VIDE: Mistério; Caverna; Catecumenato; Igreja; Iniciação Sociedades; Iniciação Guia Luz; Realização Espiritual
René Guénon: um de seus principais temas de estudo é René Guénon Iniciação
Pierre Gordon: A revelação primitiva — A tradição iniciática
Não é necessário dizer que ninguém inicia os outros, se entendermos por "Iniciação" o Mistério do segundo nascimento ou o Grande Sacramento. A Iniciação vem do alto e tem o valor e a duração da eternidade. O Iniciador está no alto; cá em baixo só se encontram codiscípulos e estes se reconhecem no amor que têm uns aos outros. Também não existem Mestres, porque existe um só Mestre, que é o Iniciador que está no alto. Sem dúvida, sempre existem mestres que ensinam suas doutrinas e iniciadores que comunicam alguns de seus segredos a outros, que se tornam, por sua vez, "iniciados", mas tudo isso não tem nada a ver com o Mistério da Grande Iniciação.

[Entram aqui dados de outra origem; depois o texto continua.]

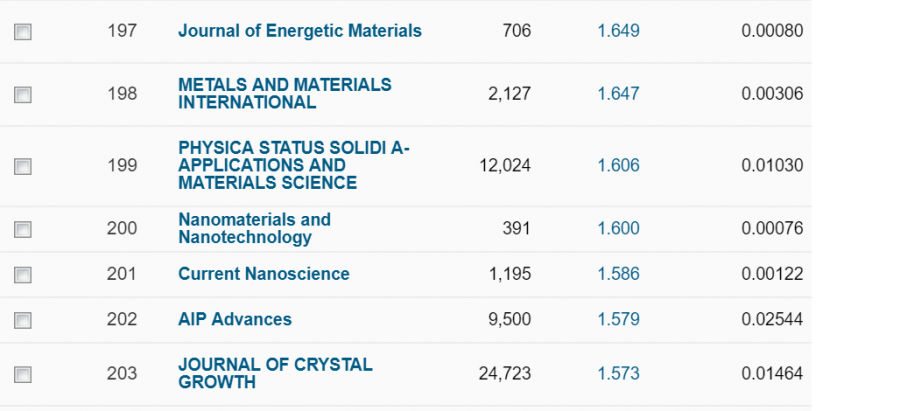Click the 1.586 impact factor link
The width and height of the screenshot is (900, 411).
(x=618, y=274)
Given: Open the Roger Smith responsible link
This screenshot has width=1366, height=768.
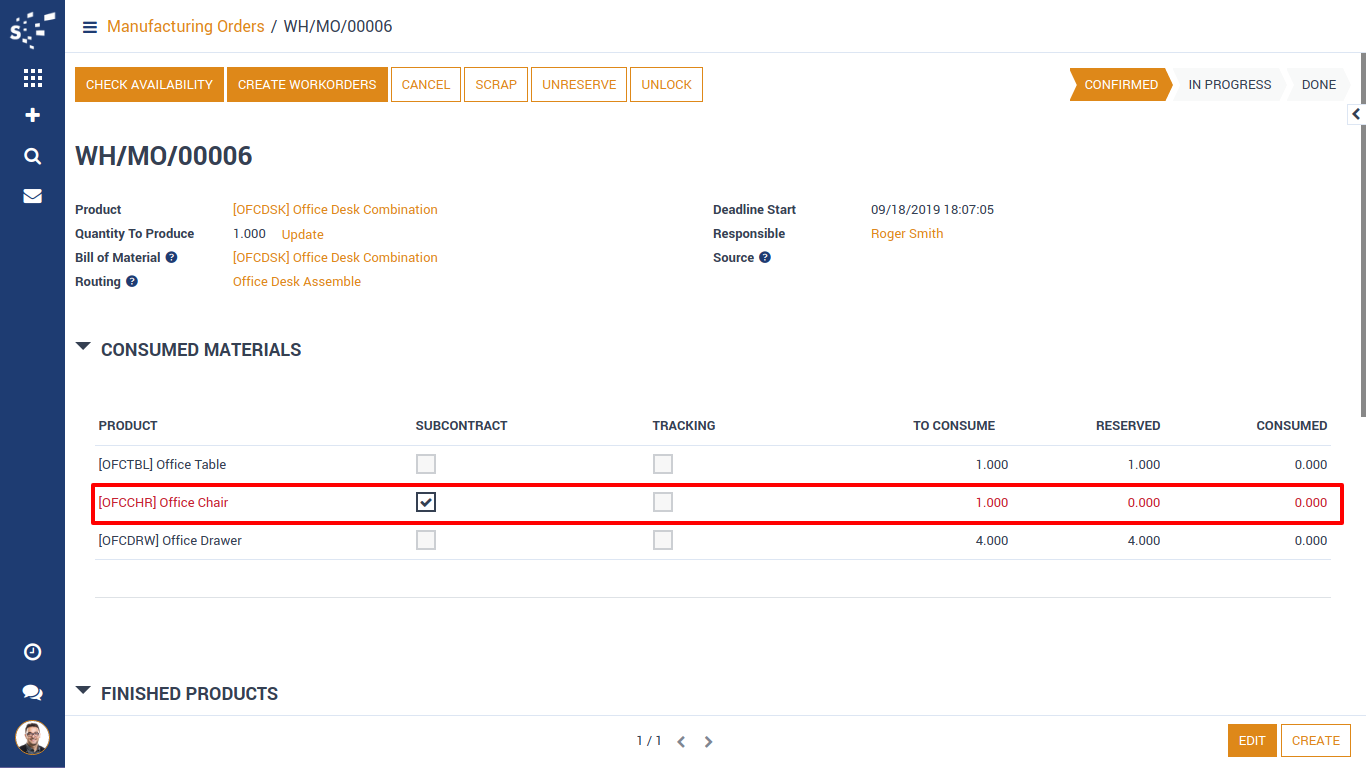Looking at the screenshot, I should [x=907, y=234].
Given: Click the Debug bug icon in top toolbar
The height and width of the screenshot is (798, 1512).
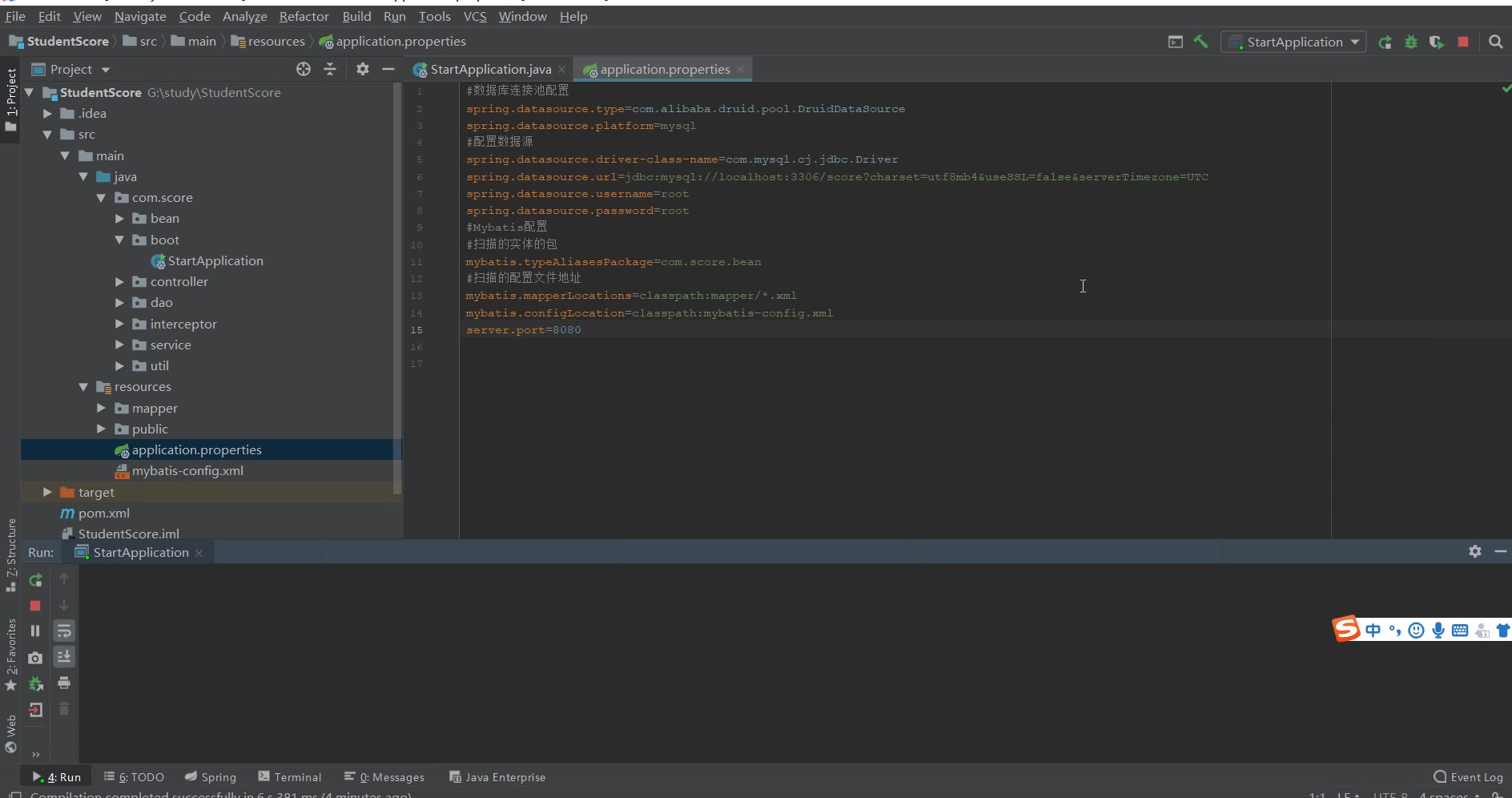Looking at the screenshot, I should (x=1411, y=42).

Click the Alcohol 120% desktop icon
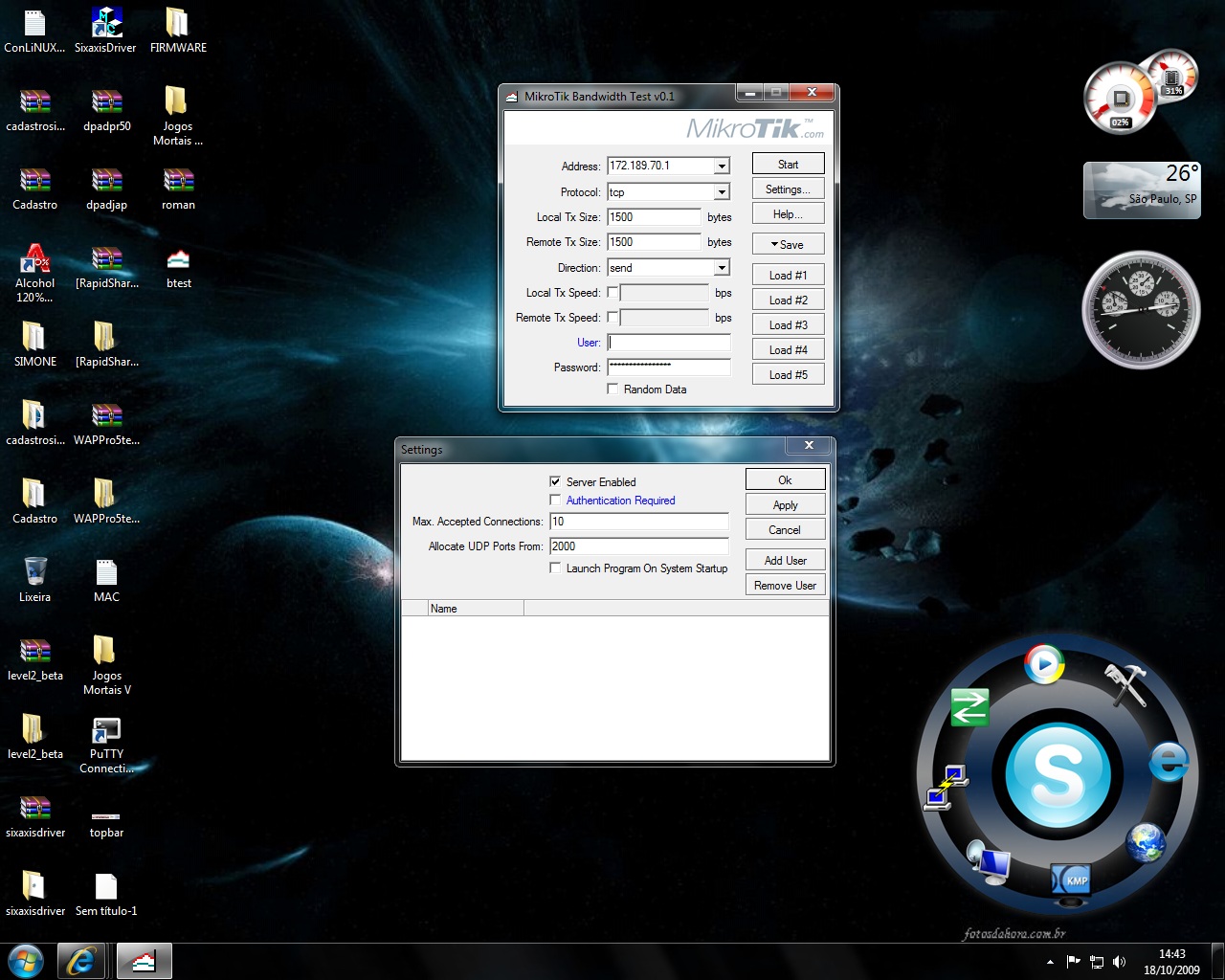coord(35,262)
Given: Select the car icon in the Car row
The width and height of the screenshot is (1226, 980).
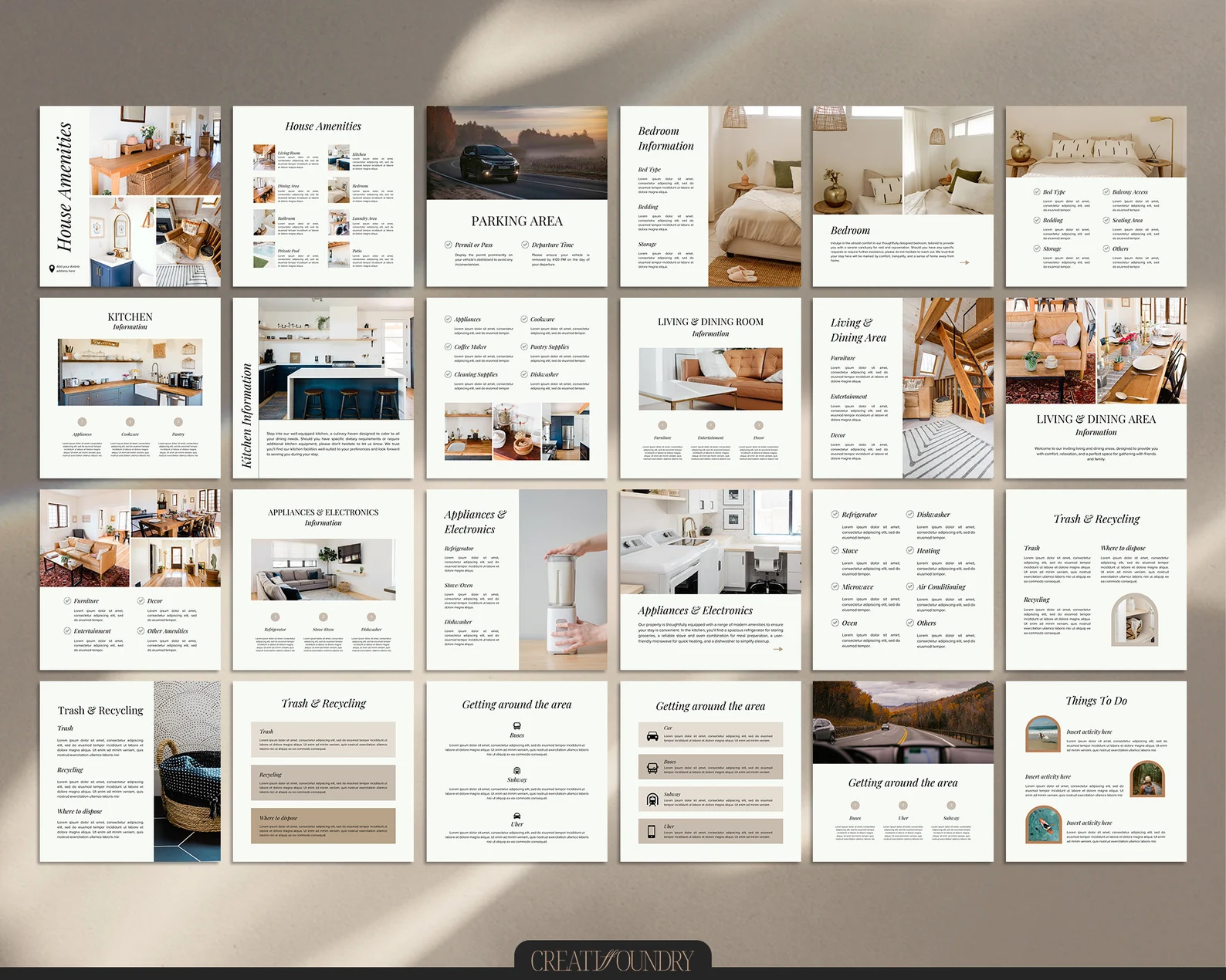Looking at the screenshot, I should (652, 735).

Por isso o Hermetismo Cristão, enquanto iniciativa humana, não inicia ninguém. Entre os hermetistas cristãos, ninguém se arrogará o título e as funções de Iniciador ou de Mestre. Porque todos são codiscípulos, e cada um é mestre de cada um, sob algum aspecto — como cada um é discípulo de cada um sob outro aspecto. Não podemos fazer mais do que seguir o exemplo de Santo Antão, o Grande, que "se submetia de boa vontade aos zelosos (ascetas) que ia visitar e se instruía junto deles na virtude e na ascese de cada um. Contemplava em um a amabilidade, em outro a assiduidade à oração; neste via a paciência, naquele o amor ao próximo; em um observava as vigílias, em outro a aplicação à leitura; admirava um pela sua constância, a outro por seus jejuns e por seu sono sobre a terra nua. Observava a mansidão de um e a magnanimidade de outro; em todos notava a devoção a Cristo e o amor mútuo. Assim, satisfeito, voltava para seu eremitério, condensando e se esforçando por exprimir em si mesmo as virtudes de todos..." (Vida de santo Antão, por santo Atanásio, op. cit., 4).